Propagation of Step-Function Light Pulses in a Resonant Medium

Abstract

A combined analytical and numerical analysis of the propagation of a step-function light pulse in a resonant medium is presented. It is found that the light pulse evolves into a steady-state amplitude-modulated wave train very closely approximated by the Jacobian elliptic function $\mathcal{E}=1.25\mathrm{} {\mathcal{E}}_{0}dn\left[\right(\frac{1}{\tau }\left)\right(t-\frac{z}{V}); \lambda ]$, where the modulus of the elliptic function $\lambda$ is equal to $\frac{4}{5}$ and ${\mathcal{E}}_0$ is the amplitude of the input pulse.
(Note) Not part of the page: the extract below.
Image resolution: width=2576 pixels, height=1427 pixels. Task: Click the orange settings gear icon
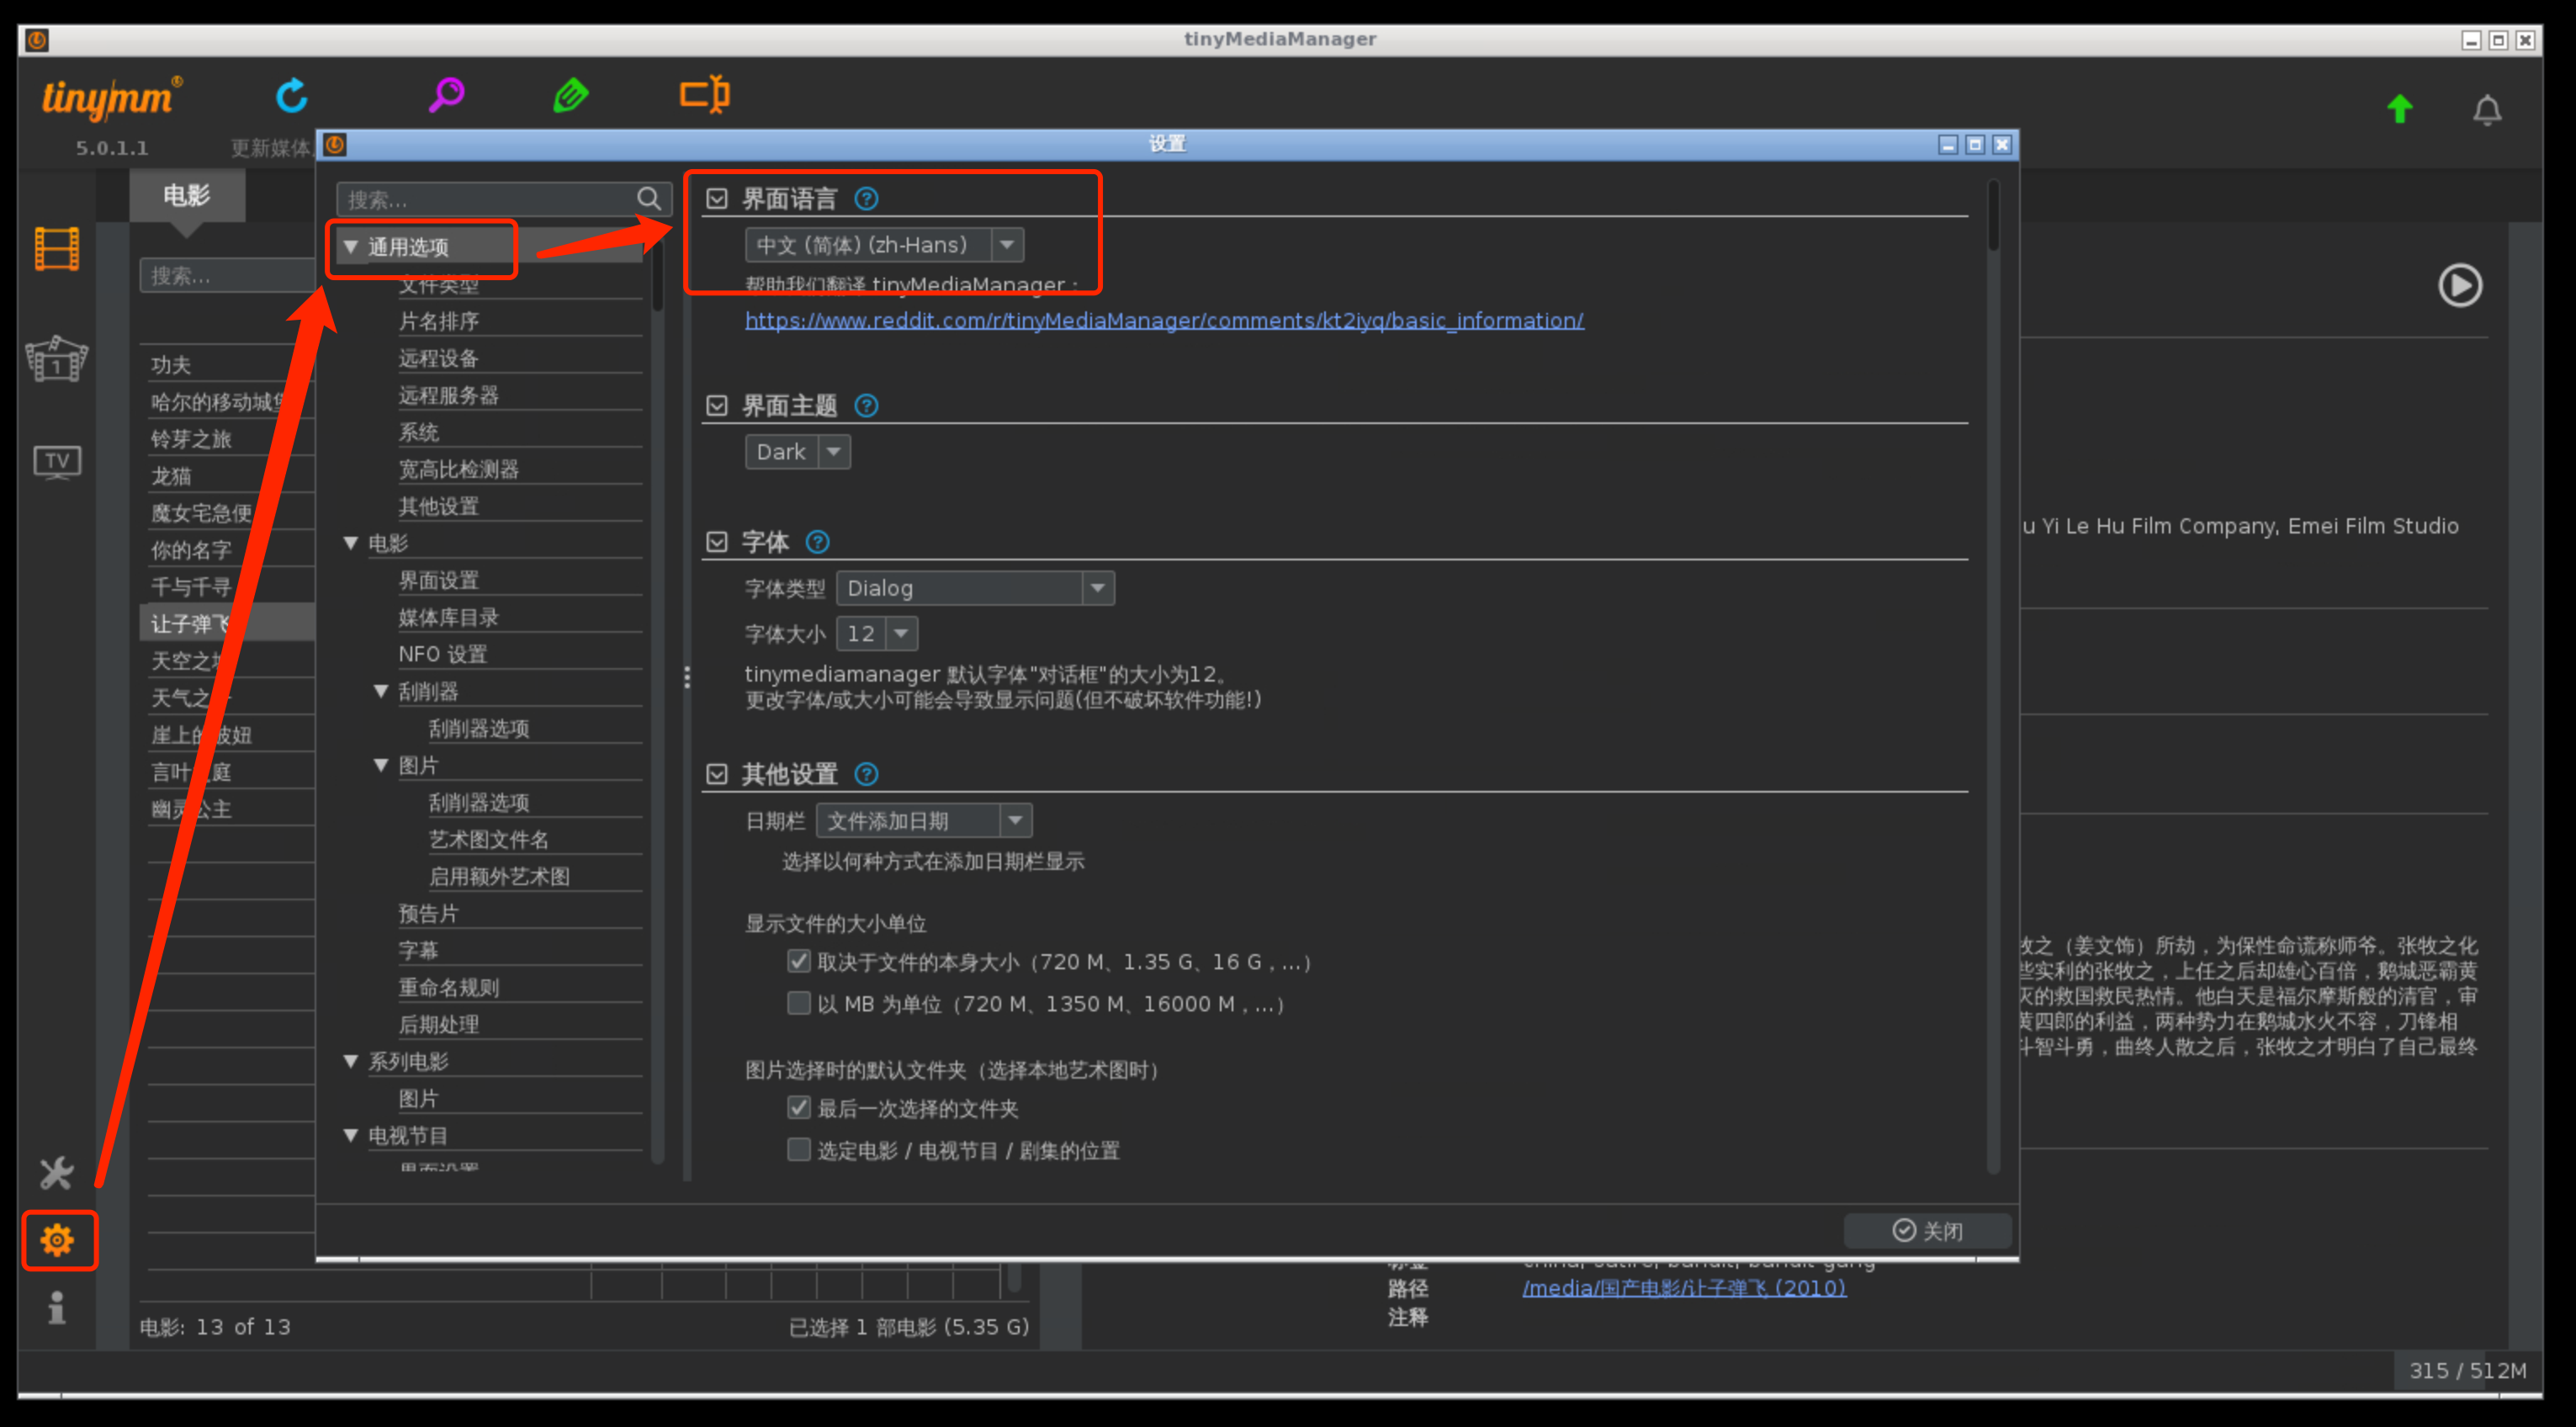pos(57,1240)
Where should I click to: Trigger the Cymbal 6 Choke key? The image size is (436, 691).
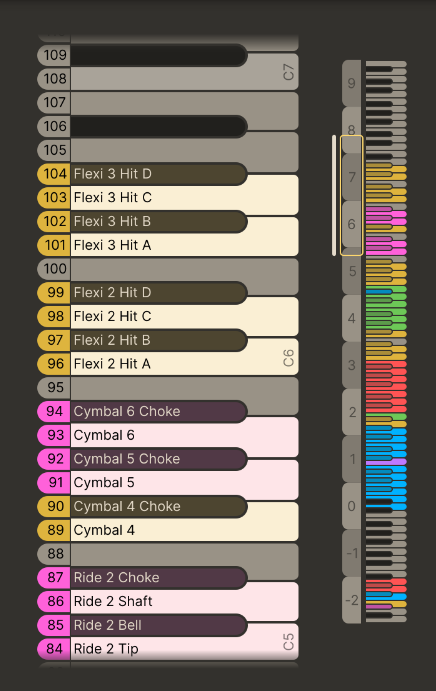(158, 411)
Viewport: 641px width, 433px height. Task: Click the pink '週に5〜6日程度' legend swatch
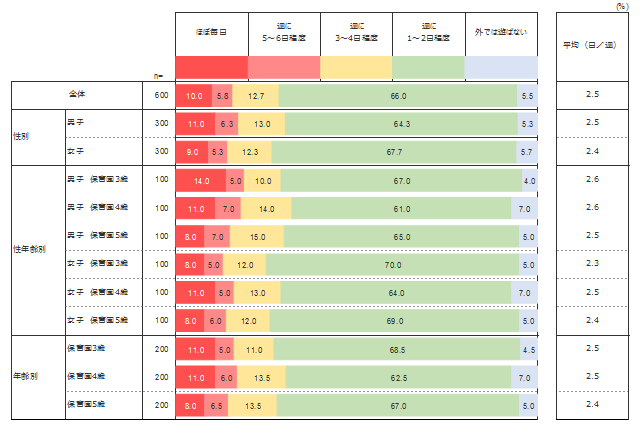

This result is consistent with an earlier analysis which showed that the elliptic $\mathrm{dn}$ function represented one of two classes of functions which satisfy the equations of resonant-pulse propagation and correspond to the distortionless propagation of an amplitude-modulated wave train through an inhomogeneously broadened medium. Expressions for the period, velocity, and parameter $\tau$ of the elliptic function are found as functions of the intensity of the input pulse. The form of the steady-state wave train is found to be the same in either an attenuating or amplifying medium. It is found that the velocity of the pulse train becomes significantly less than the speed of light when the density of energy that can be stored in the resonant atoms becomes an appreciable fraction of the energy density of the electromagnetic field. The conditions necessary for observing the amplitude-modulated pulse train in gaseous S${\mathrm{F}}_6$ and Na vapor are discussed.